Please turn the records below, from the line containing "How to make" through the line containing "Mesh count definition (154, 657)", into a Markdown table with the columns Row and Record, where Row numbers each line and Record holds the line itself. Leave out blank lines.

--- BEGIN Data supplied ---

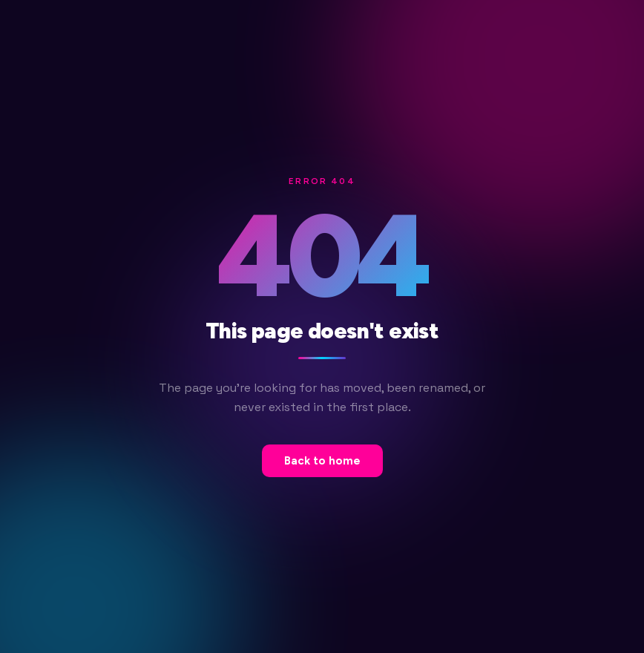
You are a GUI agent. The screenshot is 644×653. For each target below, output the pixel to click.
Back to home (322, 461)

--- END Data supplied ---
--- BEGIN Data supplied ---

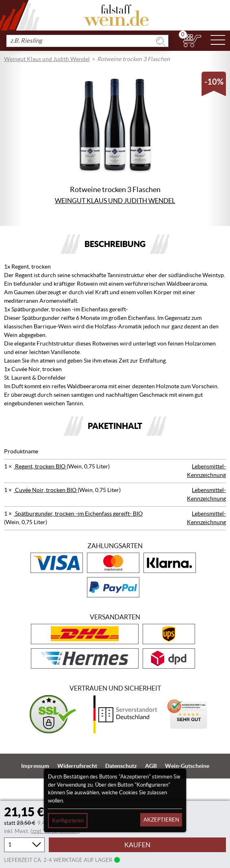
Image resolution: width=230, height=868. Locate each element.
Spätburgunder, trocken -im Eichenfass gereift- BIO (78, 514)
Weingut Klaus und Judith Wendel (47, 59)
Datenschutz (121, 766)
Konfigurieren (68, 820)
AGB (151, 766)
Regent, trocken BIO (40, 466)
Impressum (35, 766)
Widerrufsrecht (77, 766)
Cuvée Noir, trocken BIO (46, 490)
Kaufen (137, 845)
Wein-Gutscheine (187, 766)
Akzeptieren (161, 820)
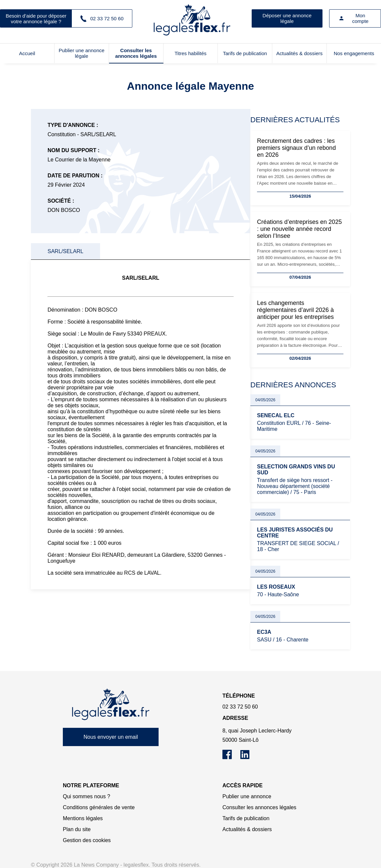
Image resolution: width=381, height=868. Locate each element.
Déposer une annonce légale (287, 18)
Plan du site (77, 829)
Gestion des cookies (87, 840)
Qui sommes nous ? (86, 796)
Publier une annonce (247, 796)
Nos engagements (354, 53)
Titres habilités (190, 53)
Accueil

--- END Data supplied ---
--- BEGIN Data supplied ---

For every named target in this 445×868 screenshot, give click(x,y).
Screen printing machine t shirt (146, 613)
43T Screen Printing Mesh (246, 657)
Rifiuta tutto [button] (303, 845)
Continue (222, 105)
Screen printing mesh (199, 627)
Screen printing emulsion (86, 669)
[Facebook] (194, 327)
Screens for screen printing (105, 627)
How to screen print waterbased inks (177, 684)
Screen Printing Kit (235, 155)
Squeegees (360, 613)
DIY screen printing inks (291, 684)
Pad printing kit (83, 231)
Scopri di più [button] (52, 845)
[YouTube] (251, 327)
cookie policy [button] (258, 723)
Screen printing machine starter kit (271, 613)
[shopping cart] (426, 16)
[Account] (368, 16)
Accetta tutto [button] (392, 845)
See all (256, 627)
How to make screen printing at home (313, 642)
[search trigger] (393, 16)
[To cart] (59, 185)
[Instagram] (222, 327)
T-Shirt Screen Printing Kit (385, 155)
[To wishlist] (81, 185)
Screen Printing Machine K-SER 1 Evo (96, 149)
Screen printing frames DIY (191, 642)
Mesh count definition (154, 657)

--- END Data supplied ---

### Written solution
| Row | Record |
|---|---|
| 1 | How to make screen printing at home (313, 642) |
| 2 | [search trigger] (393, 16) |
| 3 | [To cart] (59, 185) |
| 4 | [Instagram] (222, 327) |
| 5 | T-Shirt Screen Printing Kit (385, 155) |
| 6 | [To wishlist] (81, 185) |
| 7 | Screen Printing Machine K-SER 1 Evo (96, 149) |
| 8 | Screen printing frames DIY (191, 642) |
| 9 | Mesh count definition (154, 657) |